(Stored dataset items)
┄┄┄┄┄┄
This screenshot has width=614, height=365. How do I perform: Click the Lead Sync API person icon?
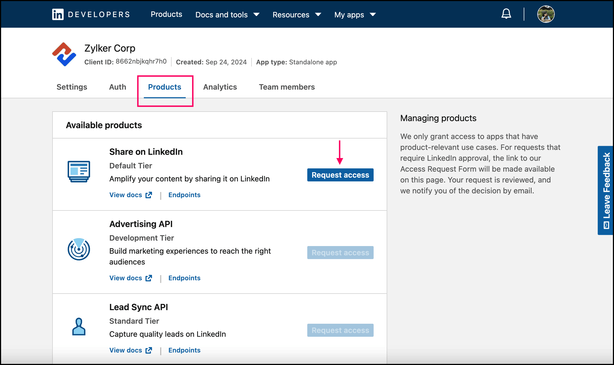tap(79, 326)
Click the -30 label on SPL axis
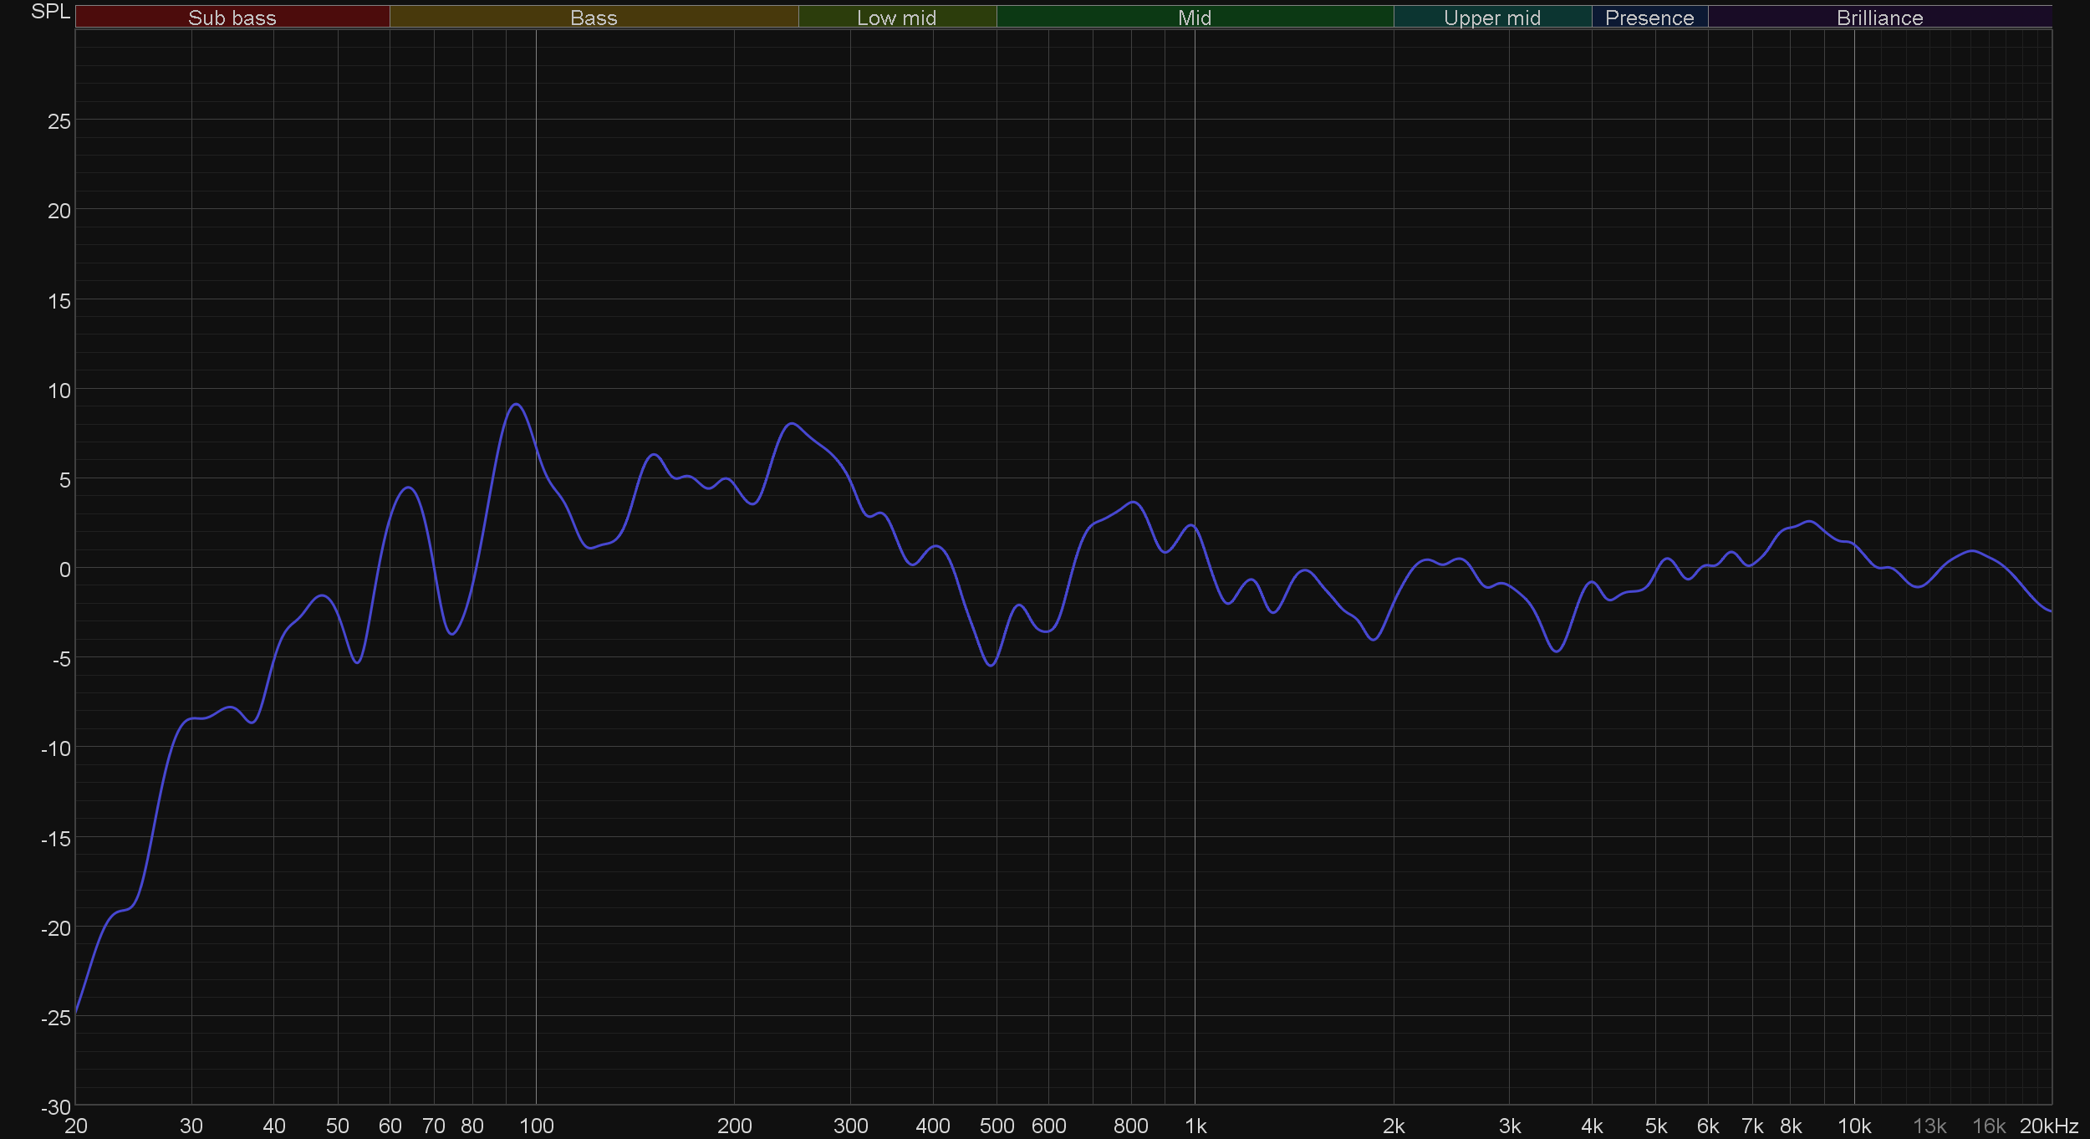 tap(55, 1107)
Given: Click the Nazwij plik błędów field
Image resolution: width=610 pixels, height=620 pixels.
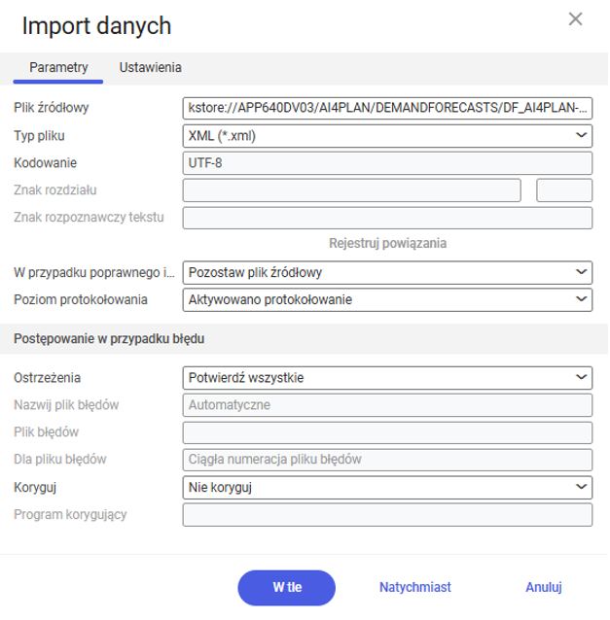Looking at the screenshot, I should [x=387, y=405].
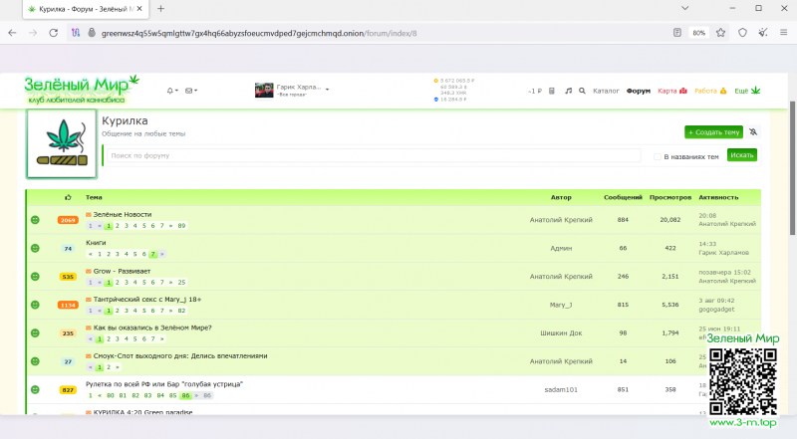Click the green Искать button
The image size is (797, 439).
point(742,155)
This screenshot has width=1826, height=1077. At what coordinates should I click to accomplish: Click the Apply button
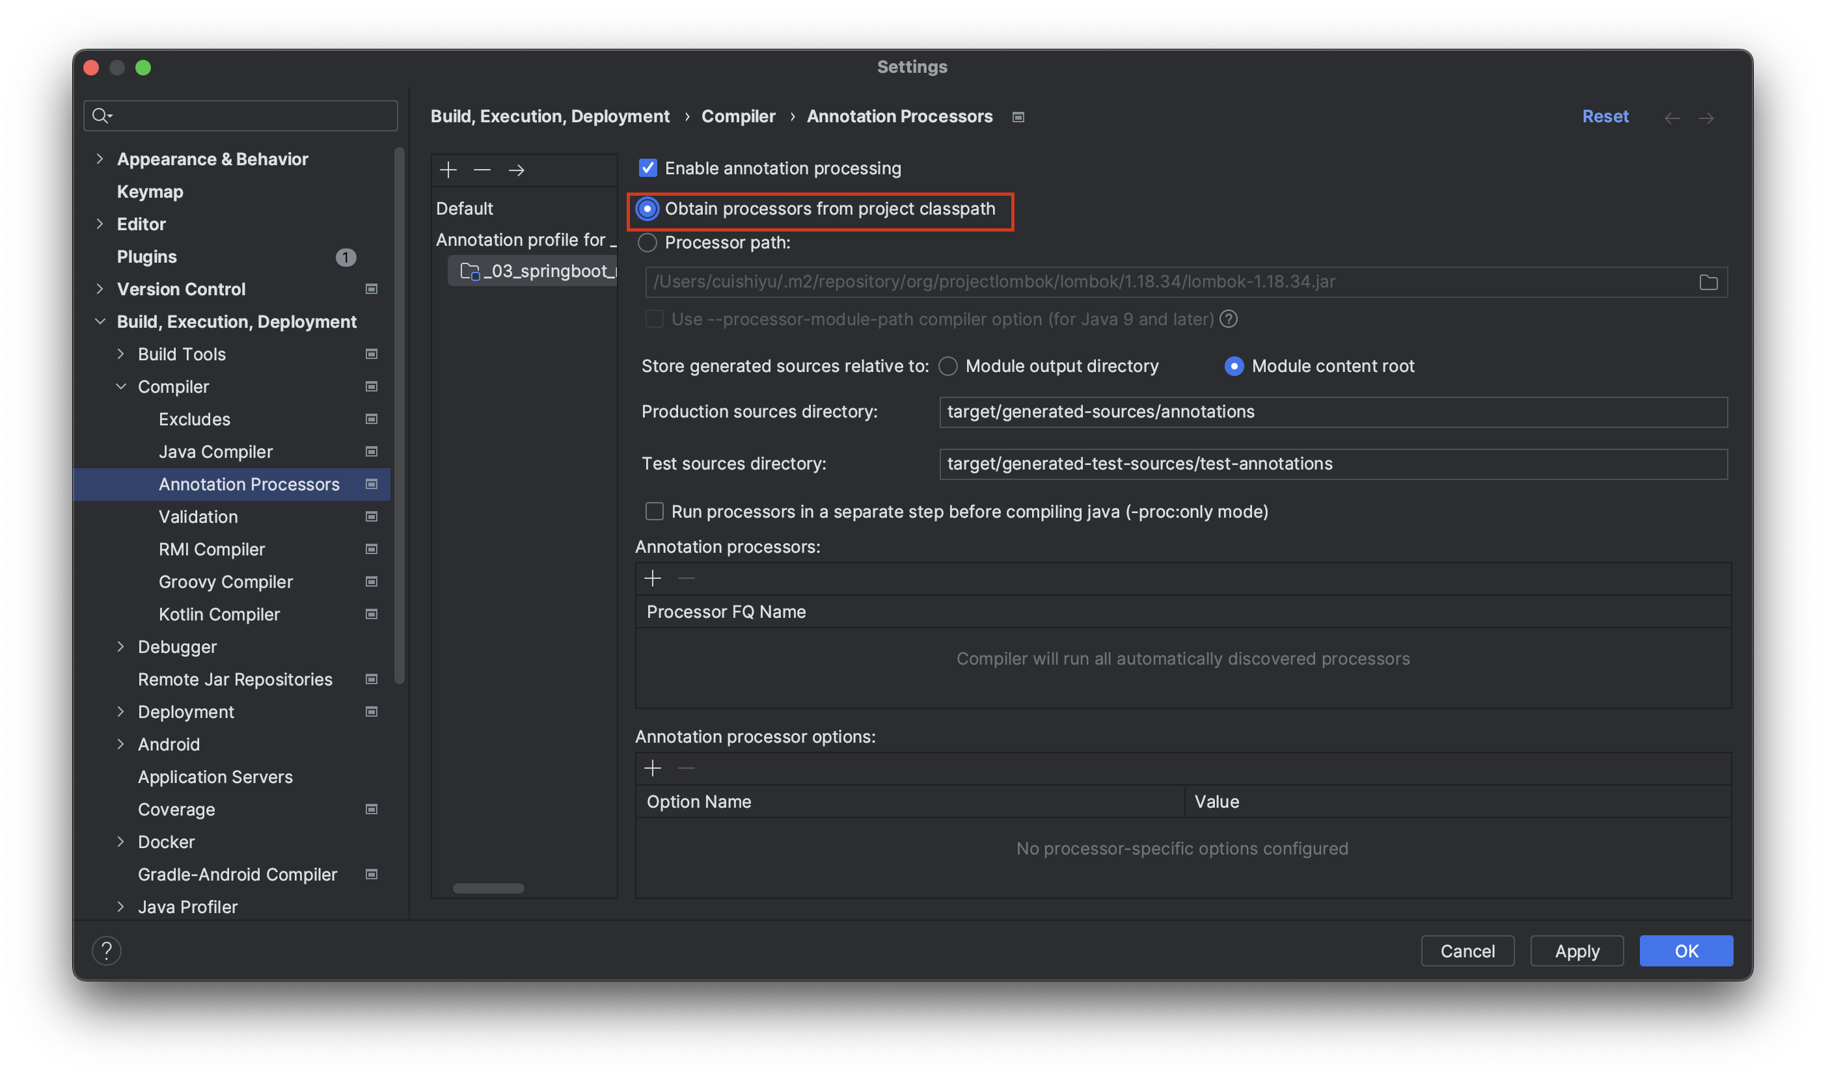1576,951
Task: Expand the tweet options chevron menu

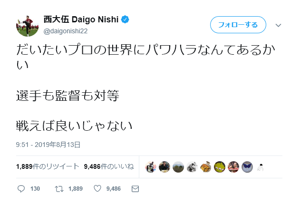Action: point(278,25)
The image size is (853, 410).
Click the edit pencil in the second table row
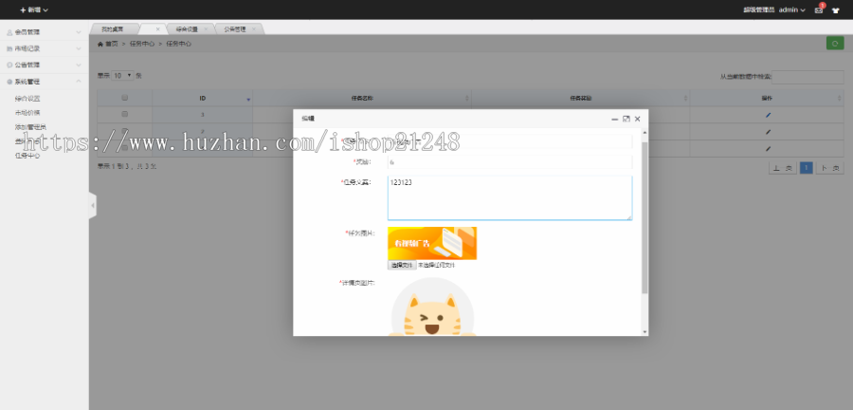click(x=769, y=132)
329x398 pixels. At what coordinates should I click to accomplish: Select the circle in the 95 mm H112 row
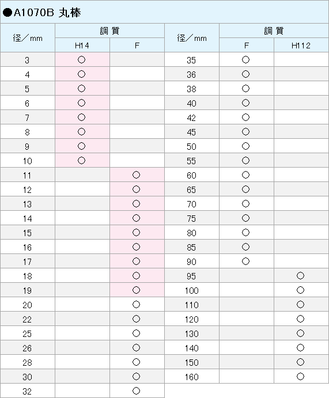(x=301, y=276)
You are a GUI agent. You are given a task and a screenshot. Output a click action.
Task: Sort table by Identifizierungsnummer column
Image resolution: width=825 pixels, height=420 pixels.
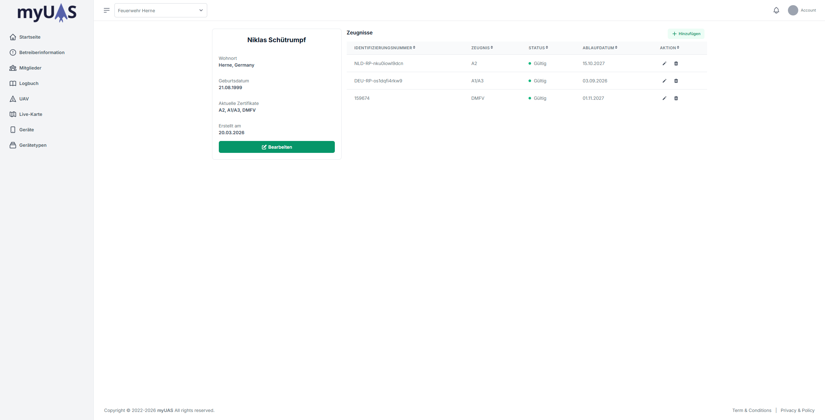point(384,48)
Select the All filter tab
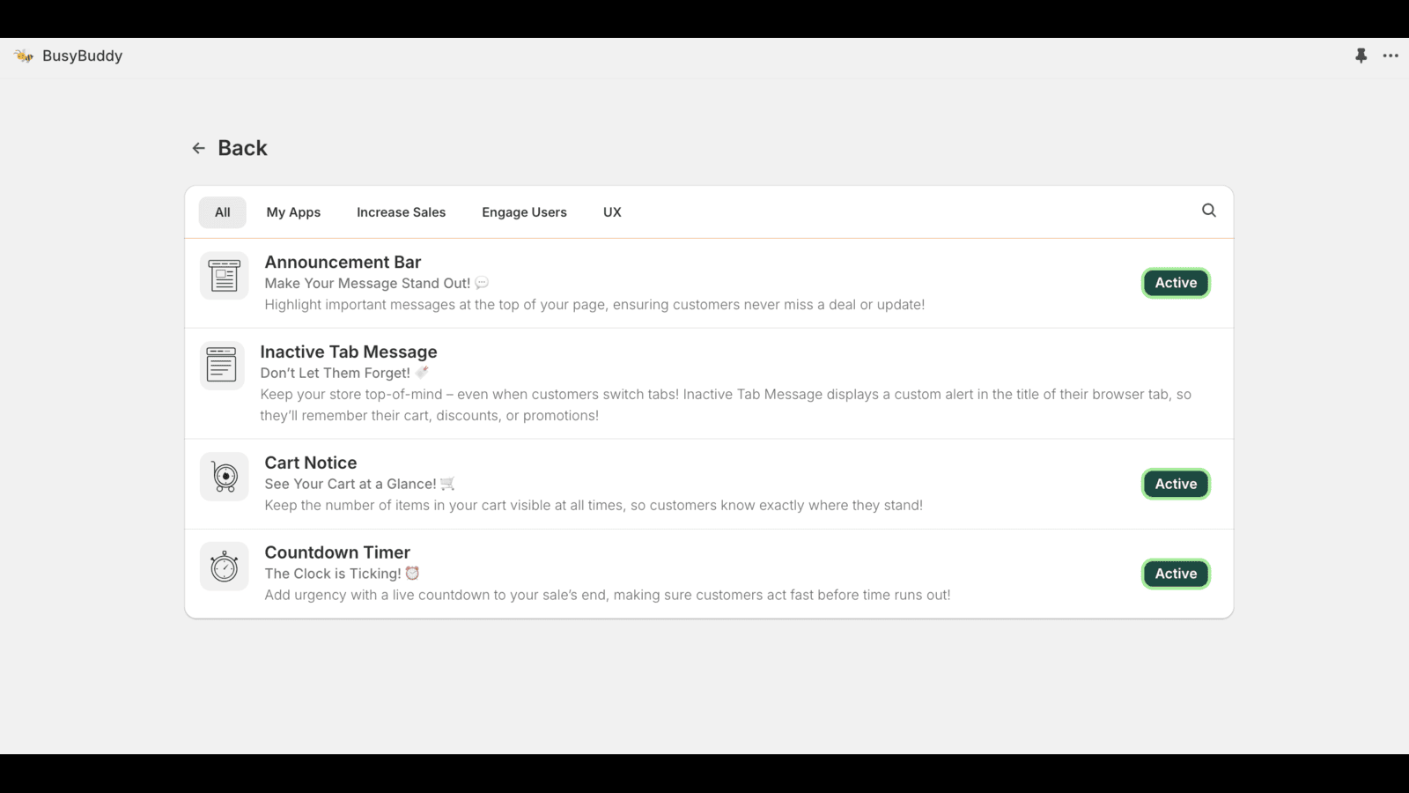 (222, 211)
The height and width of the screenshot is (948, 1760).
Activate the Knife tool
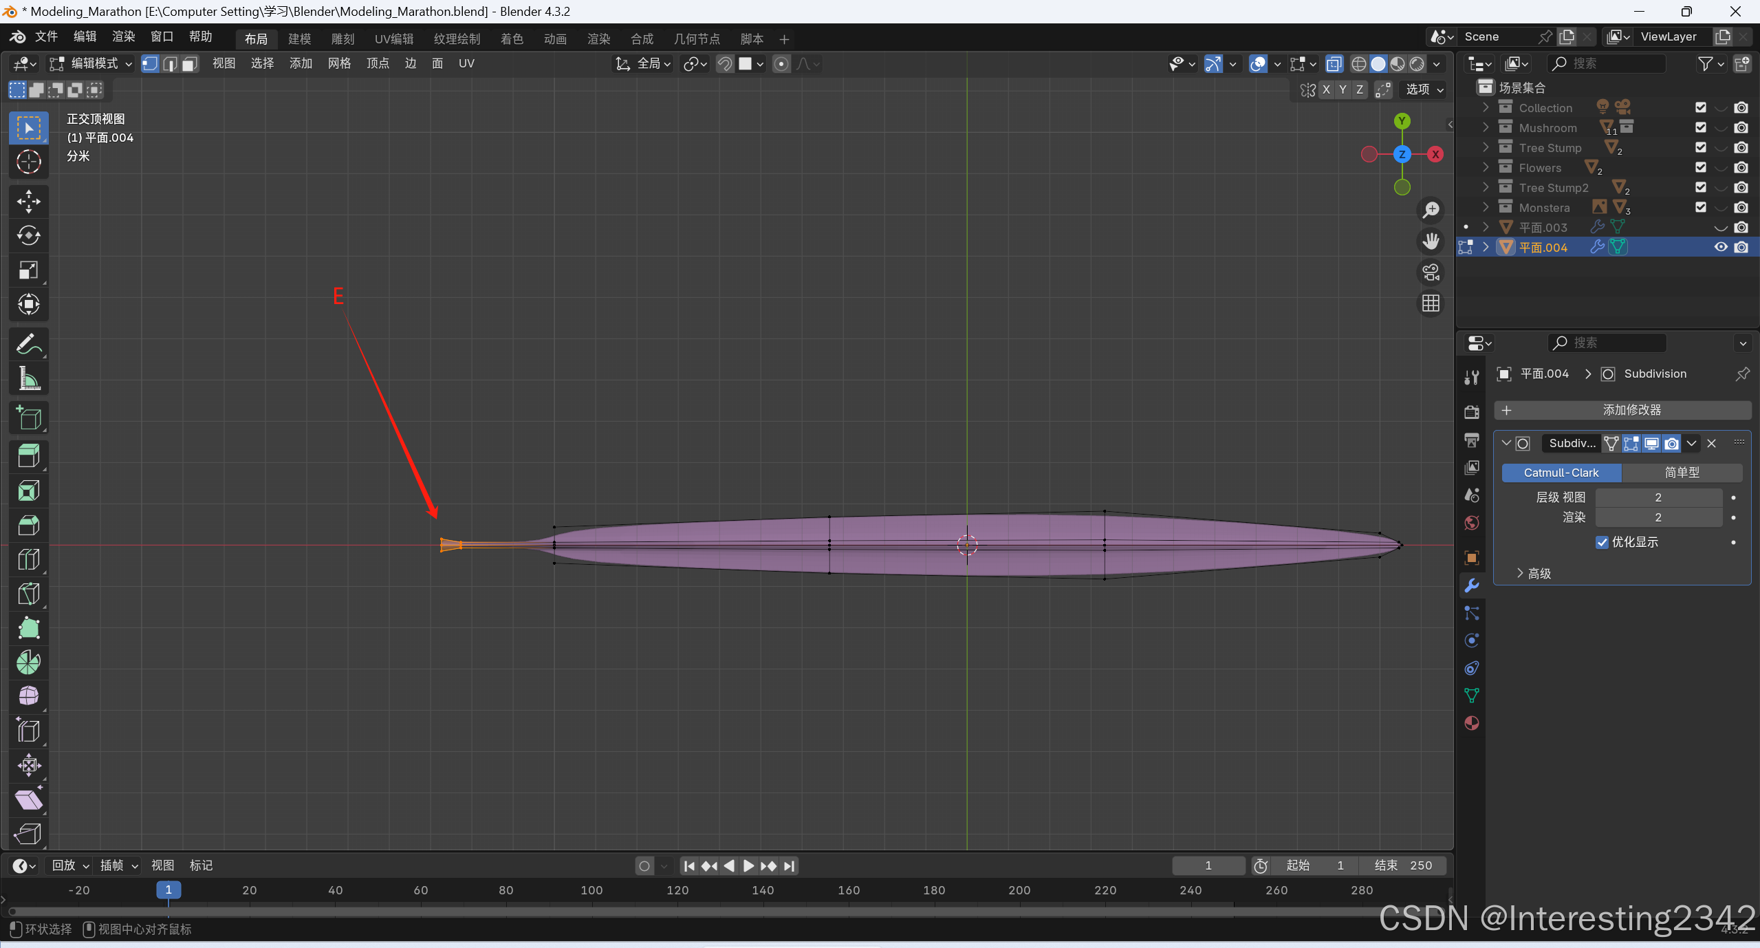(x=28, y=594)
┄┄┄┄┄┄
#### Objective:
Give everything from the line containing "Select the All filter tab" down to the end of the items as a numbered list, with blank lines and pictures left out.

#### Result for this task:
1. Select the All filter tab
2.  (222, 211)
3. The height and width of the screenshot is (948, 1760).
4. Activate the Knife tool
5. (x=28, y=594)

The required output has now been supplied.